Stored records
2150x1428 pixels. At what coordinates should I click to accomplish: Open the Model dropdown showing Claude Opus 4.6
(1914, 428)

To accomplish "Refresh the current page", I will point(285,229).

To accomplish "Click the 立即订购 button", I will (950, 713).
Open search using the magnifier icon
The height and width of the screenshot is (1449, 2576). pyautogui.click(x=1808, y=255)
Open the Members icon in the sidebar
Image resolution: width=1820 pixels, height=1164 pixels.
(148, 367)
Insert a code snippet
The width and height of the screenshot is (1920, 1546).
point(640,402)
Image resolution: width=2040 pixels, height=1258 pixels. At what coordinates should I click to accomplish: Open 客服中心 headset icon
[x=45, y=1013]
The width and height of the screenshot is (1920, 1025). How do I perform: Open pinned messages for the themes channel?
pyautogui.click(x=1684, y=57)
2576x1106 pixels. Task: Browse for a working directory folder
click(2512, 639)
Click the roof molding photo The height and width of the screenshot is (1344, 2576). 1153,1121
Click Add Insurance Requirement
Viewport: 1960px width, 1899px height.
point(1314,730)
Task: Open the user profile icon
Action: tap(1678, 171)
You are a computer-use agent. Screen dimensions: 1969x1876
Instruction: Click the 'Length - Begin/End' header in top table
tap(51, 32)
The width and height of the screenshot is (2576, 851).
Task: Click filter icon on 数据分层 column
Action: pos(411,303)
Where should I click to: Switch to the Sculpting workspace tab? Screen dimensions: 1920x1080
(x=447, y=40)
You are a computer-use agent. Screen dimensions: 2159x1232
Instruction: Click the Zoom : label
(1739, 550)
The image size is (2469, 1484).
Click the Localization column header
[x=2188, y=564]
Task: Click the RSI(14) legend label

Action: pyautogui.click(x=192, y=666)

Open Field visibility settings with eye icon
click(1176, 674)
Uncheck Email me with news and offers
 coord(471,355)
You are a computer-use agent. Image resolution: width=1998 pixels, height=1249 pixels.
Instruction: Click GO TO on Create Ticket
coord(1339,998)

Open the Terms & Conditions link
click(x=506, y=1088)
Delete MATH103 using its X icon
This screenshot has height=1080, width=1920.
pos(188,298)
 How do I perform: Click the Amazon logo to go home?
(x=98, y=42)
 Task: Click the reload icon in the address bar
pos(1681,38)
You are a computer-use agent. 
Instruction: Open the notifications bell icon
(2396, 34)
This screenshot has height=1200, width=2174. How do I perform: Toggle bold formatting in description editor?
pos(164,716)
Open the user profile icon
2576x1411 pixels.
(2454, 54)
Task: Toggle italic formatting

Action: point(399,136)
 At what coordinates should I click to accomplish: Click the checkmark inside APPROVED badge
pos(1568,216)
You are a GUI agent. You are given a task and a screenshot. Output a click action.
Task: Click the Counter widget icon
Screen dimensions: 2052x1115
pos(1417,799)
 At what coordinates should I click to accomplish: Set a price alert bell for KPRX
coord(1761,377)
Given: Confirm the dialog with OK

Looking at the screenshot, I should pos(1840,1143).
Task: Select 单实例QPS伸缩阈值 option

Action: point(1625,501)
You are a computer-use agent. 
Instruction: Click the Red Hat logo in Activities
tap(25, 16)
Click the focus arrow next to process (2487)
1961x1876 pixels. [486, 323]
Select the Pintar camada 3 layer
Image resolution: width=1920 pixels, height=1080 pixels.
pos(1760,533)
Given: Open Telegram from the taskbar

Your task :: The response should consist of all the entries, transcribed exactly.

Output of the exercise ::
2150x1428 pixels. At what coordinates should I click to accomplish: Open the Model dropdown showing Claude Opus 4.6
(1914, 428)

To accomplish "Refresh the current page", I will point(285,229).

To accomplish "Click the 立即订购 button", I will (950, 713).
Open search using the magnifier icon
The height and width of the screenshot is (1449, 2576). pyautogui.click(x=1808, y=255)
Open the Members icon in the sidebar
Image resolution: width=1820 pixels, height=1164 pixels.
(148, 367)
Insert a code snippet
The width and height of the screenshot is (1920, 1546).
point(640,402)
Image resolution: width=2040 pixels, height=1258 pixels. At what coordinates should I click to accomplish: Open 客服中心 headset icon
[x=45, y=1013]
The width and height of the screenshot is (1920, 1025). How do I perform: Open pinned messages for the themes channel?
pyautogui.click(x=1684, y=57)
2576x1106 pixels. Task: Browse for a working directory folder
click(2512, 639)
Click the roof molding photo The height and width of the screenshot is (1344, 2576). 1153,1121
Click Add Insurance Requirement
Viewport: 1960px width, 1899px height.
point(1314,730)
Task: Open the user profile icon
Action: tap(1678, 171)
You are a computer-use agent. Screen dimensions: 1969x1876
Instruction: Click the 'Length - Begin/End' header in top table
tap(51, 32)
The width and height of the screenshot is (2576, 851).
Task: Click filter icon on 数据分层 column
Action: pos(411,303)
Where should I click to: Switch to the Sculpting workspace tab? Screen dimensions: 1920x1080
(x=447, y=40)
You are a computer-use agent. Screen dimensions: 2159x1232
Instruction: Click the Zoom : label
(1739, 550)
The image size is (2469, 1484).
Click the Localization column header
[x=2188, y=564]
Task: Click the RSI(14) legend label

Action: pyautogui.click(x=192, y=666)

Open Field visibility settings with eye icon
click(1176, 674)
Uncheck Email me with news and offers
 coord(471,355)
You are a computer-use agent. Image resolution: width=1998 pixels, height=1249 pixels.
Instruction: Click GO TO on Create Ticket
coord(1339,998)

Open the Terms & Conditions link
click(x=506, y=1088)
Delete MATH103 using its X icon
This screenshot has height=1080, width=1920.
pos(188,298)
 How do I perform: Click the Amazon logo to go home?
(x=98, y=42)
 Task: Click the reload icon in the address bar
pos(1681,38)
You are a computer-use agent. 
Instruction: Open the notifications bell icon
(2396, 34)
This screenshot has height=1200, width=2174. How do I perform: Toggle bold formatting in description editor?
pos(164,716)
Open the user profile icon
2576x1411 pixels.
(2454, 54)
Task: Toggle italic formatting

Action: point(399,136)
 At what coordinates should I click to accomplish: Click the checkmark inside APPROVED badge
pos(1568,216)
You are a GUI agent. You are given a task and a screenshot. Output a click action.
Task: Click the Counter widget icon
Screen dimensions: 2052x1115
pos(1417,799)
 At what coordinates should I click to accomplish: Set a price alert bell for KPRX
coord(1761,377)
Given: Confirm the dialog with OK

Looking at the screenshot, I should pos(1840,1143).
Task: Select 单实例QPS伸缩阈值 option

Action: point(1625,501)
You are a computer-use agent. 
Instruction: Click the Red Hat logo in Activities
tap(25, 16)
Click the focus arrow next to process (2487)
1961x1876 pixels. [486, 323]
Select the Pintar camada 3 layer
Image resolution: width=1920 pixels, height=1080 pixels.
pos(1760,533)
Given: Open Telegram from the taskbar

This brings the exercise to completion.